Articulate3D

Articulate3D Challenge

Interaction Understanding

INSAIT, Sofia University "St. Kliment Ohridski"

Preprint Data Data Loader USDNet Baseline

This challenge is on the Articulate3D dataset which will be presented at ICCV 2025. For the challenge we provide access to the train and validation sets, and to a data loader to get you started. We will also publicly share the code behind the USDNet baseline from the Articulate3D paper, serving as a baseline for this challenge.

Participants can submit their prediction on the evaluation server.

The challenge platform is based on the open-source EvalAI software and hosted on our own device. Contact here if any questions/problems regarding the baseline and the submission platform.

Task Description

Task: Given a 3D indoor scene, the objective is to identify all movable parts and predict their interaction specifications. These include the part's motion characteristics—such as axis, origin, and motion type (rotation or translation)—as well as the specific graspable region that enables interaction (e.g., a door knob or window handle).

Input: A 3D point cloud of the scene.

Output:
1. Segmentation of all movable (articulated) parts.
2. For each movable part:

(a) Predicted motion specification: axis, origin, and motion type.
(b) The mask of the associated interactable region (e.g., handle, knob, button, switch).

Challenge Phases

The challenge is divided into 4 main phases:

Movable Part Segmentation and Articulation Prediction - Development Phase: Participants are encouraged to use the training and validation splits of the Articulate3D dataset for experimentation and method development. All annotations for these splits are publicly available.

Movable Part Segmentation and Articulation Prediction - Test Phase: Participants will submit their predictions on the test set to the evaluation server. Ground truth annotations for the test split will remain private.

Interactable Part Segmentation - Development Phase: Participants are encouraged to use the training and validation splits of the Articulate3D dataset for experimentation and method development. All annotations for these splits are publicly available.

Interactable Part Segmentation - Test Phase: Participants will submit their predictions on the test set to the evaluation server. Ground truth annotations for the test split will remain private.

Participants can submit their prediction on the evaluation server.

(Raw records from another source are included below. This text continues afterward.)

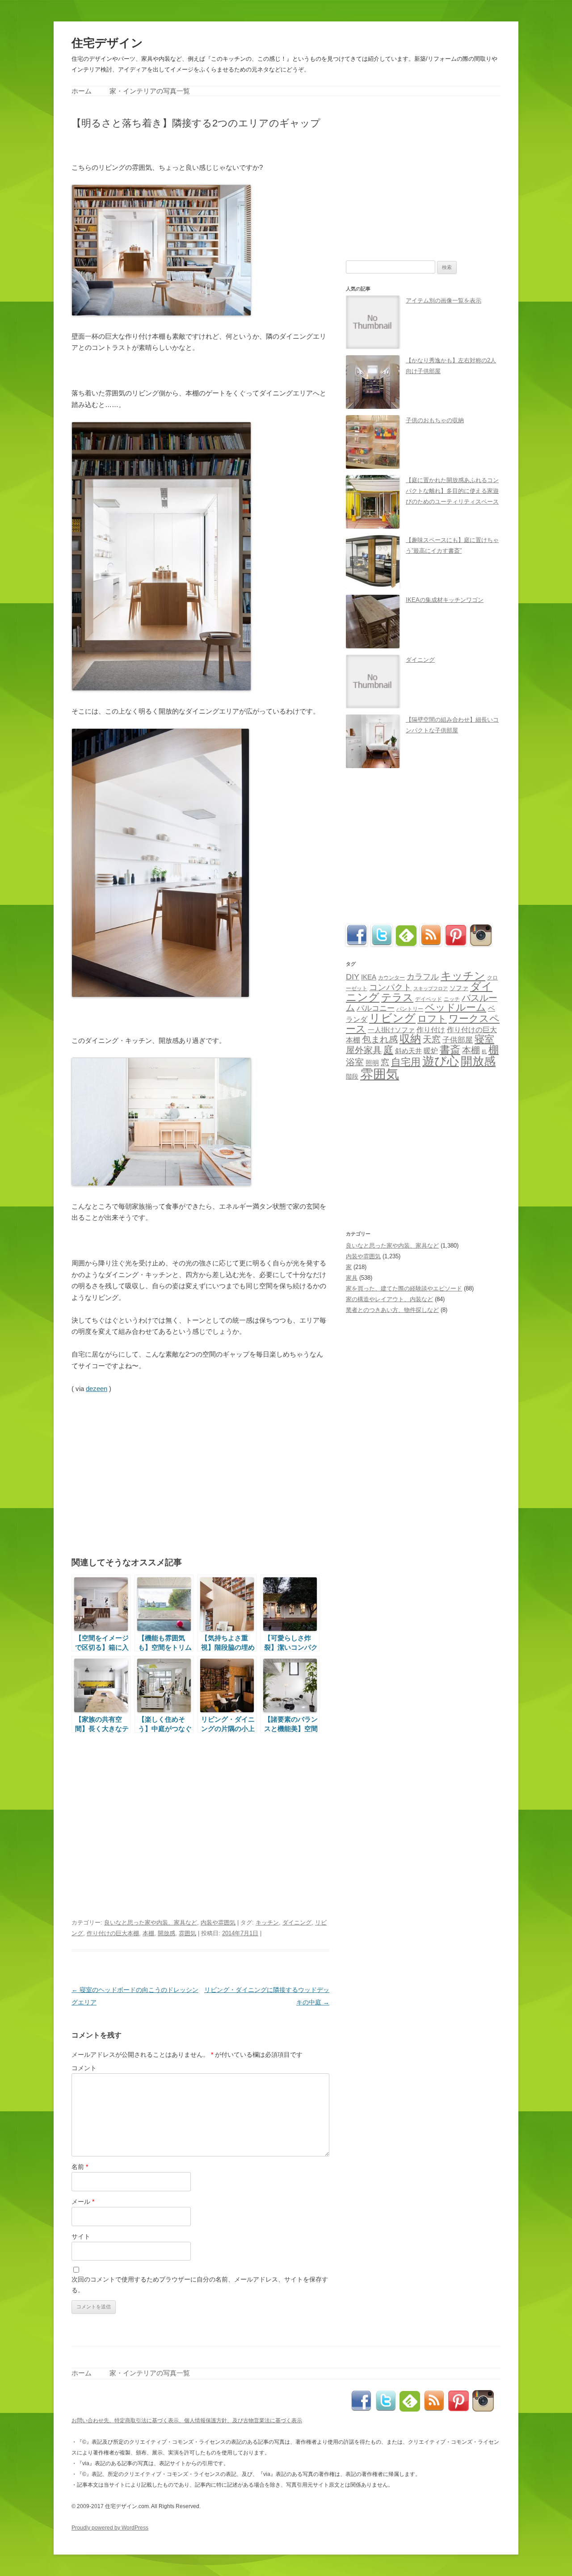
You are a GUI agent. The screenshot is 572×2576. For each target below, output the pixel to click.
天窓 (432, 1039)
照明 (372, 1063)
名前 (80, 2166)
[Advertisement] (176, 144)
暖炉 (431, 1050)
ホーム (82, 91)
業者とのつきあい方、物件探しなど (392, 1310)
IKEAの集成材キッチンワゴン (445, 600)
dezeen (96, 1388)
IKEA (368, 977)
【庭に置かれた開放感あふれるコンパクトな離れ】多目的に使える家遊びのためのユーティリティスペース (452, 491)
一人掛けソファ (391, 1030)
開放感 (166, 1933)
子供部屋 (457, 1040)
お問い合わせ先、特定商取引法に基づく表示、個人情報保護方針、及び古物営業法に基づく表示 (187, 2420)
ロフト (432, 1018)
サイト (81, 2236)
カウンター (391, 978)
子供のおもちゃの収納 (435, 420)
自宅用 (406, 1061)
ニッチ (452, 999)
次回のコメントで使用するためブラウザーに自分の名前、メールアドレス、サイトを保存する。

The challenge platform is based on the open-source EvalAI software and hosted on our own device. Contact here if any questions/problems regarding the baseline and the submission platform.

Working with Articulate3D

⚠️ Note: Articulate3D annotations are based on ScanNet++ scenes. You must obtain the ScanNet++ scans separately. Articulate3D only provides the annotations from the Articulate3D paper.

Articulate3D Annotations: Articulate3D offers diverse per-scene annotations, with the relevant annotations for this challenge:

(a) Segmentation masks for the parts of all articulated objects. The parts include fixed, movable and interactable (graspable) parts.
(b) Connectivity graphs of the parts (e.g., to which door a certain knob belongs, and to which cabinet the door belongs).
(c) Motion specifications for each movable part (origin, axis, motion range, and type).

Click for format details

Dataset Structure

Each scene contains two JSON files named using the following convention:

{scannetpp_scan_id}_parts.json  
{scannetpp_scan_id}_artic.json

{scannetpp_scan_id}: The ID of the ScanNet++ scene.
parts.json: Contains part segmentation annotations.
artic.json: Contains articulation (motion) annotations.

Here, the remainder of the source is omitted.